(Exercise passage begins)

SUNE heads into its May 22 earnings report with a striking reversal in short-seller conviction — a sharp easing in positioning that contrasts with some of the most violent earnings reactions in the small-cap solar space.
The most notable development is the abrupt retreat by short sellers. SI stood at roughly 6.8% of free float as of May 15, down 29% on the week and still declining. The ORTEX short score fell from 73 to 55 in just ten days — a 13-point drop that signals a meaningful pullback in bearish pressure. Availability has swung from tight to loose: it stood at 478% of short interest on May 15, well up from a low of just 44% on May 5. That means there is now far more supply in the lending pool than there are shares being borrowed. The borrow cost tells a similar story — still elevated at 16.5%, but more than halved from its April peak near 220%, when the lending market was severely constrained.
The bull and bear cases here are defined by the company's extraordinary earnings history, not by analyst commentary or valuation — analyst data is absent and valuation figures are stale. Past prints have been explosively volatile. A March 2026 event sent the stock up 65% on day one and more than 120% over five days. Two weeks earlier, a separate event produced a 47% single-day gain. Then in late March, a full reversal: down 35% on day one and nearly 43% over five days. That is not a normal distribution of outcomes. For a stock trading at $1.65 with a market cap of roughly $5.6 million, each report has functioned more like a binary event than a conventional earnings release. Bears point to persistent unprofitability — the ORTEX stock score flags a negative return on assets and near-zero return on capital — while the growth score of 60.7 and a solid F-score of 5 give bulls something to anchor to on the fundamental side.
The cost-to-borrow history adds important backstory to the current setup. In early April, the rate spiked above 200%, a level associated with extreme short demand. It has since collapsed as short sellers covered aggressively — the one-month decline in shares short is a staggering 437% rise before last week's unwind. That spike-and-retreat pattern suggests a crowd that briefly piled in and is now exiting ahead of the print, rather than a steady buildup of conviction. The result is a lending market that is now quite open, not the squeeze environment seen six weeks ago.
The May 22 print will test whether the recent easing in short pressure reflects genuine re-rating of the business — or simply traders clearing the decks before another binary swing.

(Exercise passage ends)
(Data block begins)

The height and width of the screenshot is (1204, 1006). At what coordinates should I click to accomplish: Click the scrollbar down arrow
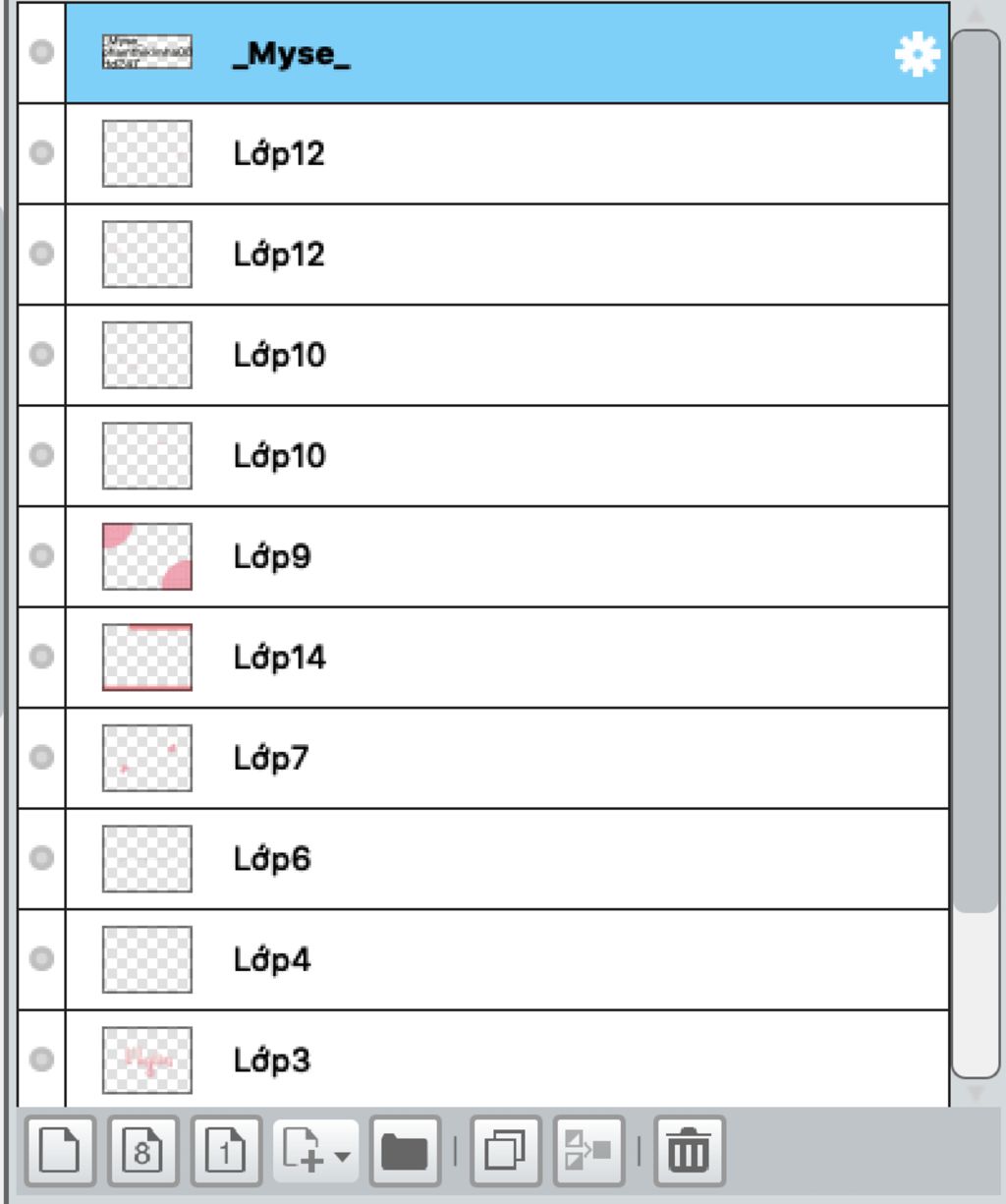tap(976, 1092)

(Data block ends)

- Task brief
Answer these questions using the SUNE earnings preview:
1. On what date is the earnings report scheduled?
2. As of May 15, what share of free float did short interest represent?
3. What growth score does the preview cite?
The listing plays no part in this exercise.

- Answer section
1. May 22
2. Roughly 6.8%
3. 60.7